Other coalition forces, including those from Canada, already have used tanks in Afghanistan.
The decision comes as Afghanistan tops the agenda at the NATO summit that starts Friday in Lisbon, Portugal and amid a public dispute between Afghan President Hamid Karzai and NATO leaders over military strategy.
		
Click to expand...

*


----------



## Diamondback 2/2 (Nov 19, 2010)

I don’t know about Afghanistan, but in Iraq I loved having the Bradley’s and Abrams as support. I am a firm believer in Tanks, Bradley’s and Stryker’s in urban environments.


----------



## fox1371 (Nov 19, 2010)

JAB said:


> I don’t know about Afghanistan, but in Iraq I loved having the Bradley’s and Abrams as support. I am a firm believer in Tanks, Bradley’s and Stryker’s in urban environments.



I am not sure where they're planning on employing these tanks, I have a pretty good idea though.  Where I was in Afghanistan there was quite a bit of farmland, and the terrain just wouldn't support a tank...at least I don't think it would.  We would catch rides with LAV's which were supposed to be able to handle any terrain and we were still getting stuck everywhere.  I completely agree that tanks are an excellent tool.  I'm just trying to figure out where they're going to employ them.  Of course my experience is limited to southern Helmand.


----------



## pardus (Nov 19, 2010)

Be great for static defense.


----------



## surgicalcric (Nov 19, 2010)

My God...they just dont get it.  It seems the more unconventional this conflict and the enemy moves the more conventional our response(s) become.  A war of attrition isnt getting us anywhere...

Seems like we would have learned from the mistakes the Soviet Union made, with respect to using tanks or at the very least picked up on the sheer number of disabled T55/T72's scattered throughout Afghanistan and pondered to themselves why that might be...

Maybe an ODA or two will be un/lucky enough to find themselves TACON to a tank BN to provide QRF (between closing down COPs) when one gets shot in the ass/disabled by RPGs or turned over by an IED...

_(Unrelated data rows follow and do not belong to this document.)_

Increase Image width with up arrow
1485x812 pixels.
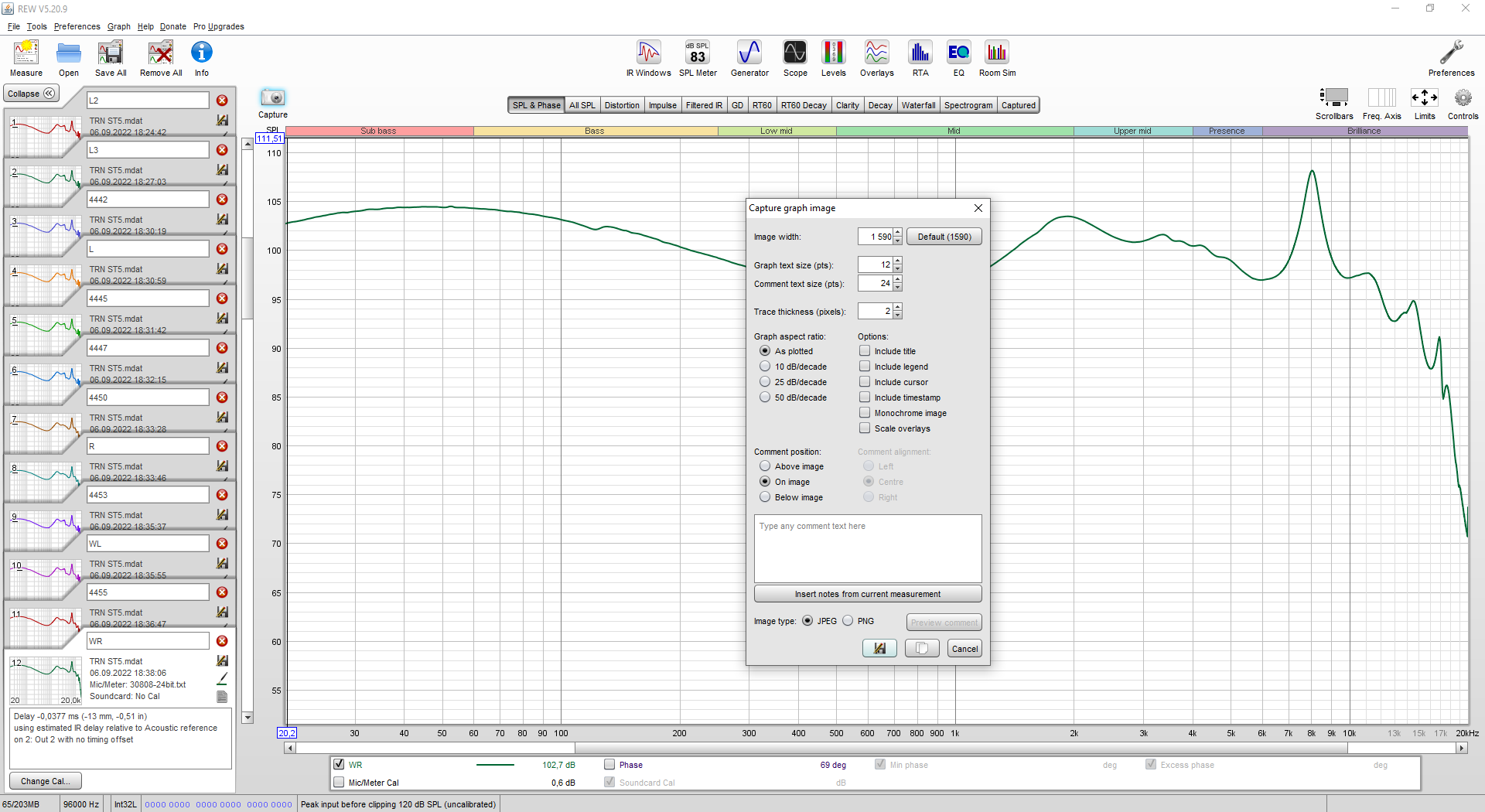pos(898,232)
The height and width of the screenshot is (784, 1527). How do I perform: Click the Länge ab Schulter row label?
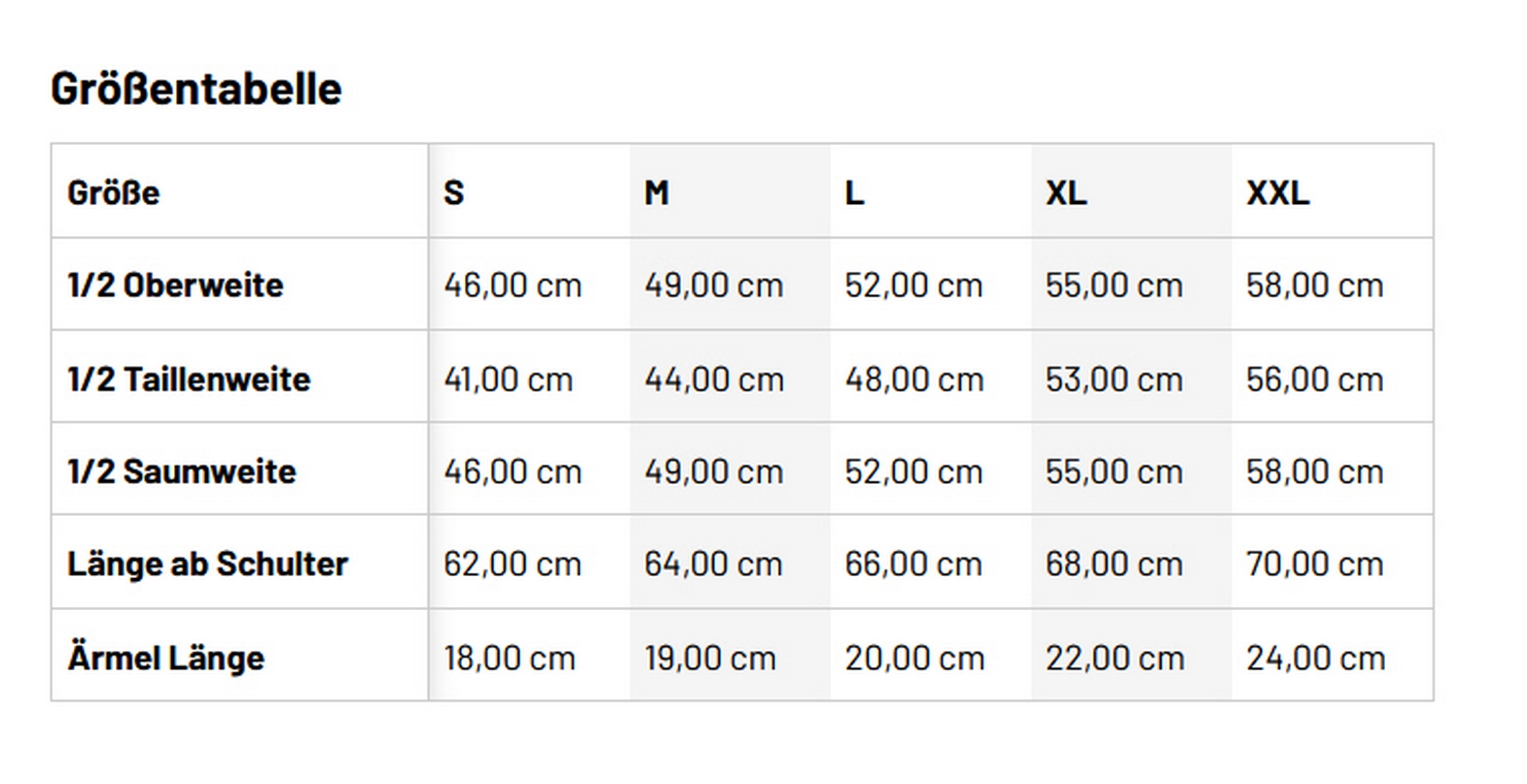click(x=208, y=564)
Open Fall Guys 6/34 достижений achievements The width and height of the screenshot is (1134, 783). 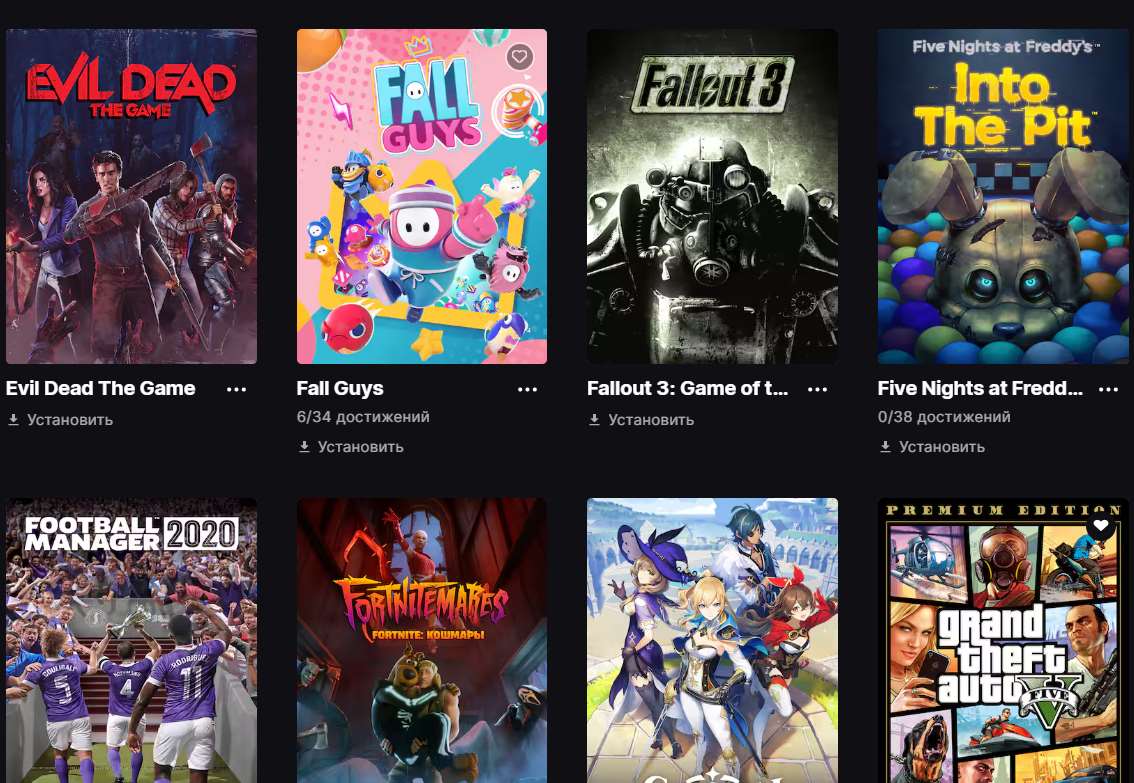(x=363, y=416)
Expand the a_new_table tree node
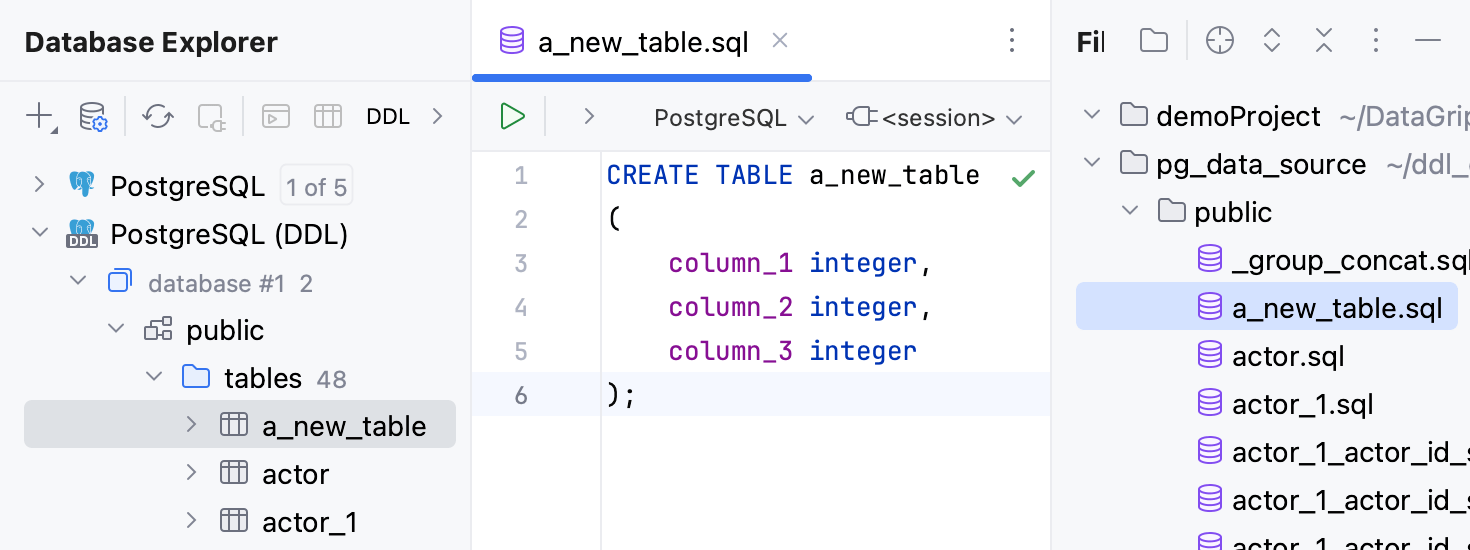This screenshot has height=550, width=1470. 192,425
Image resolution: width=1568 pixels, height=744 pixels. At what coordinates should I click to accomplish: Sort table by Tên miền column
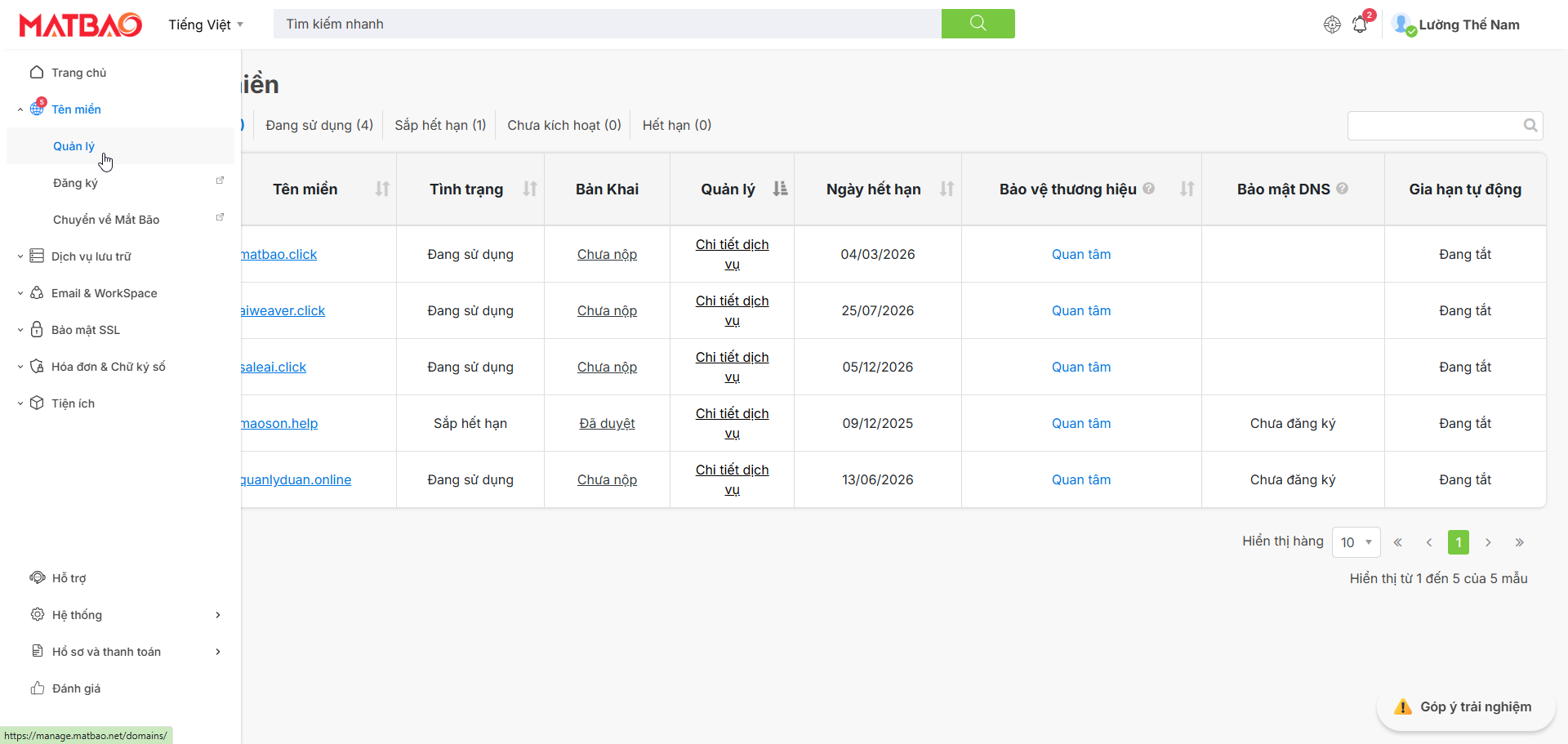pos(381,189)
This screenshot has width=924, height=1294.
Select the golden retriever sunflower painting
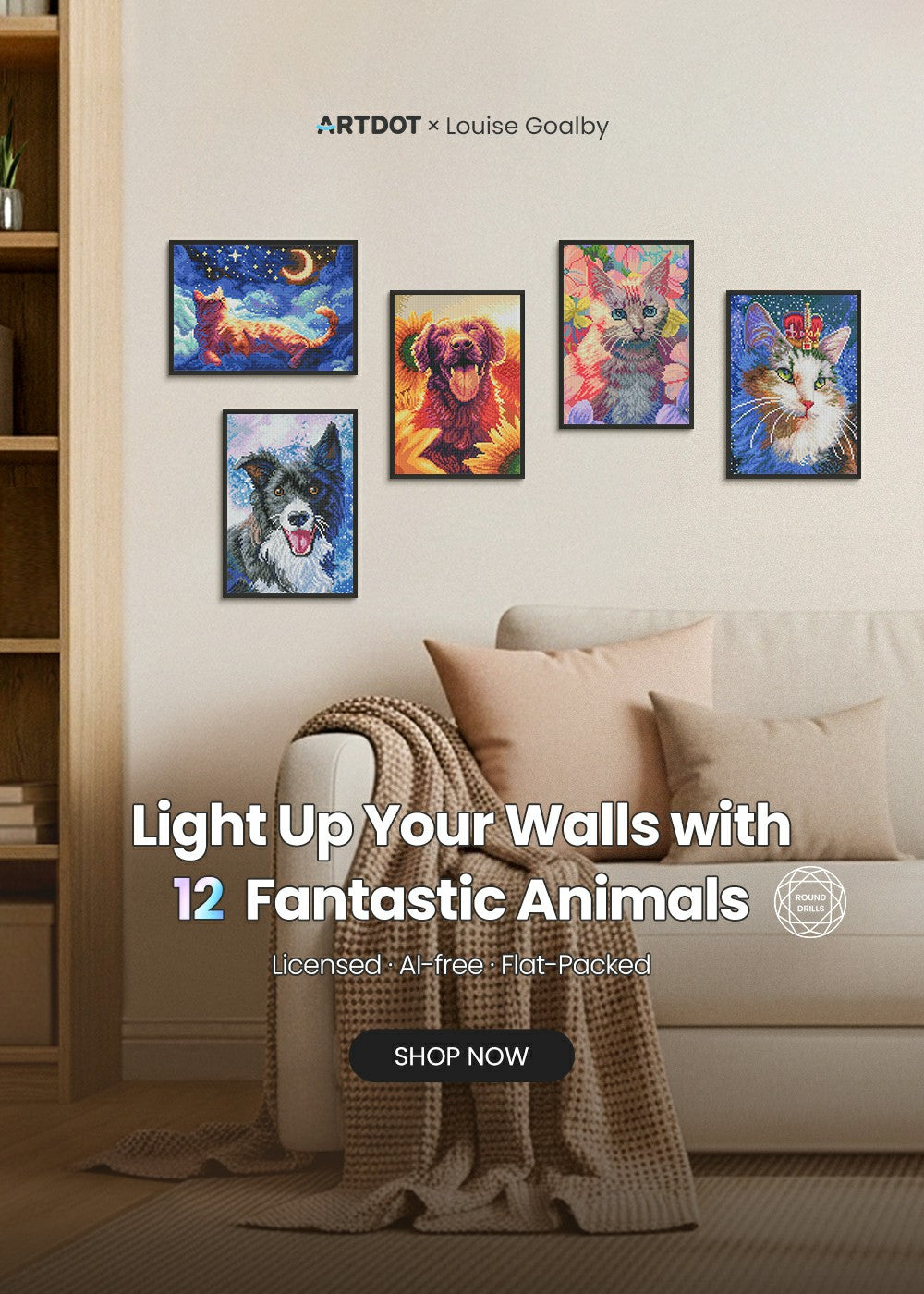tap(456, 385)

And before someone decides to take my comments out of context, I have no issues providing QRF for guys when needed but have a SERIOUS issue being told, by conventional commanders who cant spell UW, that providing QRF and COP closings is all my ODA will do...well that and provide HUMINT and analysis for such.


----------



## Marauder06 (Nov 19, 2010)

Tanks could be useful in some situations, having that type of maneuverablitiy and speed (if they operate in a place where they can, in fact, maneuver) and firepower could be very helpful.  At the same time, it could complicate logistics, and it will be a huge propaganda victory for the other side every time a tank is disabled/destroyed.


----------



## RackMaster (Nov 19, 2010)

I'm sure this has to due to our move to Kabul and ending combat missions next year; which includes sending our tanks home.  From what I've heard our tanks were very beneficial in a lot of different situations.  I think it's a great idea and should have been done years ago.


----------



## AWP (Nov 21, 2010)

Do they not understand that everytime we tell the locals we aren't like the Soviets we turn around and do some massively stupid shit the Soviets did? These people don't give a monkey's ass about geopolitics, al Q, or anything like that...not in some areas, so when they see the Afghan and Polish gov't flying Mi-24 variants or the dozens and dozens of Mi-8/ 17's around here, IL-76's, tanks, the increasing number of "we're here to help you" troops, the butt-fucking corrupt muppets we've placed in office......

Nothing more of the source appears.